Beginning December 1, 2015, employees and volunteers of MH/DD/SA facilities will be required to make a report if they witness a client “become a victim of” one of the many crimes described in Articles 7A and 26 of Chapter 14 of the N.C. General Statutes. Many of these crimes involve sexual violence or abuse – such as rape and sexual battery – but these sections of the law also include crimes such as adultery, indecent exposure, and secret peeping. The reporting requirement is tied to activity in an MH/DD/SA “facility,” which could be an inpatient or group environment or an outpatient care setting (G.S. 122C-3(14)).

There is clearly some redundancy in this reporting requirement. As discussed above, existing state law requires reporting if the alleged victim is a disabled adult. There is another state law that would requires reporting of suspected abuse, neglect, dependency, or death due to maltreatment of a child (G.S. 7B-301; see this book by Janet Mason for more information about this reporting law). Many of the sexual offenses identified in the new reporting law would be considered abuse that the employees or volunteers are already required to report pursuant to these existing APS and child protective services (CPS) laws. According to media accounts, however, some abuse in facilities was not being reported.

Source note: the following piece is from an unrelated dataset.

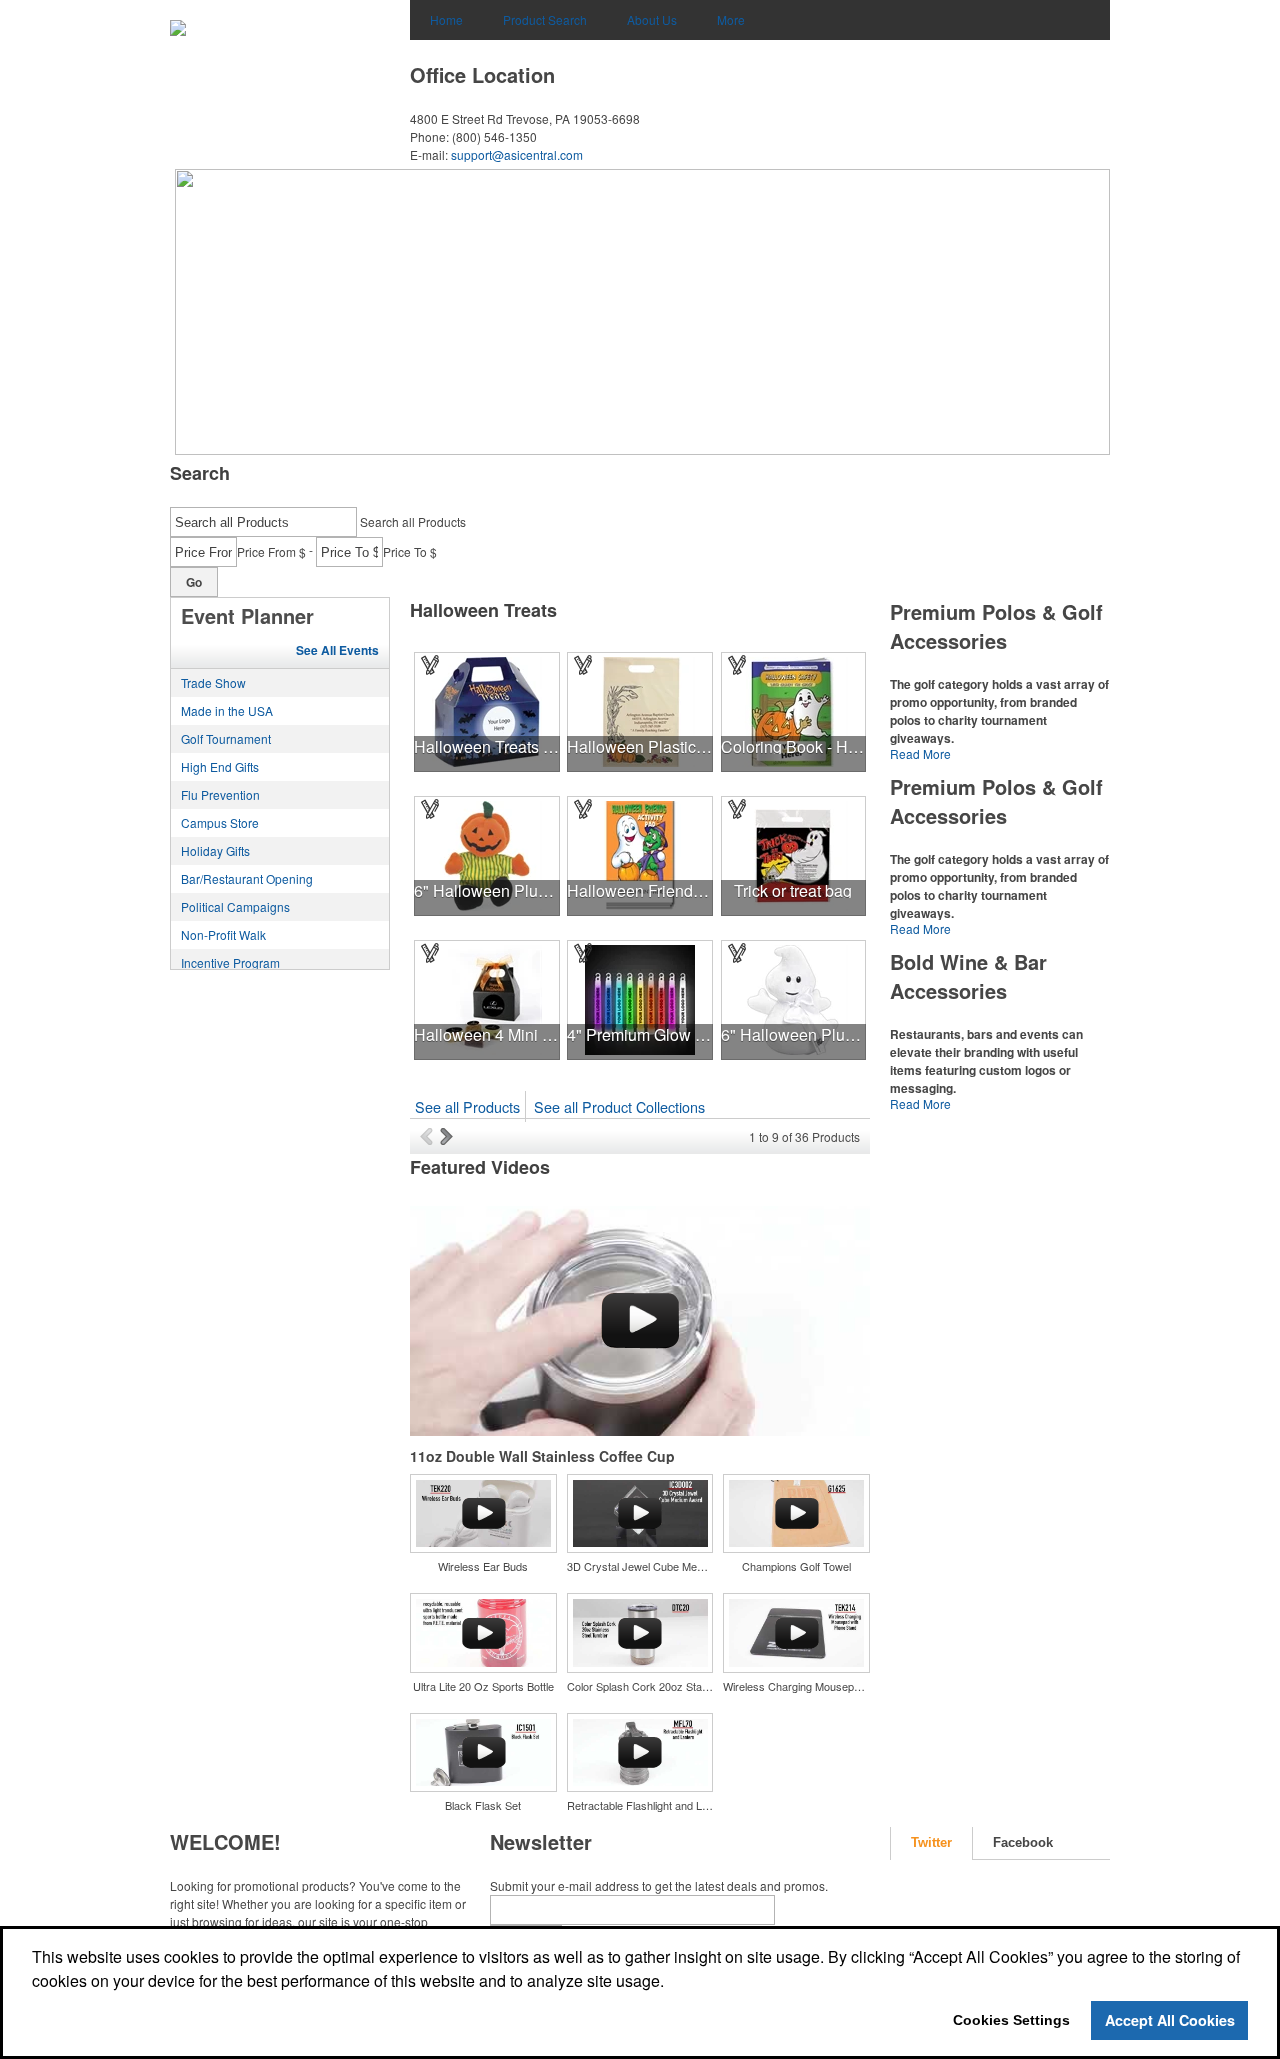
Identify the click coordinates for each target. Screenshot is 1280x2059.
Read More (920, 753)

The new reporting requirement is different from existing APS and CPS reporting laws, and arguably more expansive, in the following ways:

  • Time limitation: The new law requires the MH/DD/SA facility employee or volunteer to report allegations within 24 hours of witnessing the situation. The other reporting laws do not impose similar time limitations.
  • Report recipients: The new law allows reports to be made to any one the following: (1) DSS, (2) the district attorney, or (3) a law enforcement agency. Existing laws discussed above require reports to be made to DSS and then impose duties on DSS to communicate with the district attorney and/or law enforcement officials. Note that the new law does not eliminate or modify the existing adult or child protective services reporting laws. Those reports must still be made to DSS.
  • Report subjects: As mentioned above, the APS reporting law applies to suspected abuse, neglect, or financial exploitation of a disabled adult. The new reporting requirement applies to suspected criminal actions involving a person who is a client of an MH/DD/SA facility. Because there may be adult clients of these facilities who are not “disabled” as that term is defined in the APS reporting law, the new reporting law probably applies to more adults than the APS law.
  • Scope: The new reporting requirement likely extends beyond actions that would be considered abuse or neglect under the APS law, such as indecent exposure and secret peeping (although abuse can include willful infliction of mental anguish under the APS law).
  • Criminal penalty: Under the new law, a facility employee or volunteer could be charged with a crime (Class A1 misdemeanor) for failing make the required report. There is a similar penalty that applies in the context of child abuse if a person or institution “knowingly or wantonly fails” to make a required report or prevents another person from making a required report (Class 1 misdemeanor). There is not a comparable provision in the APS reporting law, so the potential for criminal liability is entirely new in that context.

Like the APS reporting law, the new law requires DSS (and the district attorney) to follow-up on the report. DSS will continue to screen reports, evaluate the situation, and take action as authorized by the applicable APS laws. There is nothing in this new reporting law that provides DSS with additional authority to take action on a report. If DSS receives a report that falls outside the APS law but within the scope of this new reporting requirement, the agency will need to coordinate with the district attorney and/or law enforcement agencies to ensure that another official who has authority to investigate the situation has the information from the report.

This new reporting requirement is fresh and untested. Some of the subtleties will certainly emerge in the next year or two as it is interpreted and applied. In the meantime, state officials are planning to coordinate efforts on training and implementation and will certainly be communicating more details directly to county social services officials and others in the coming months.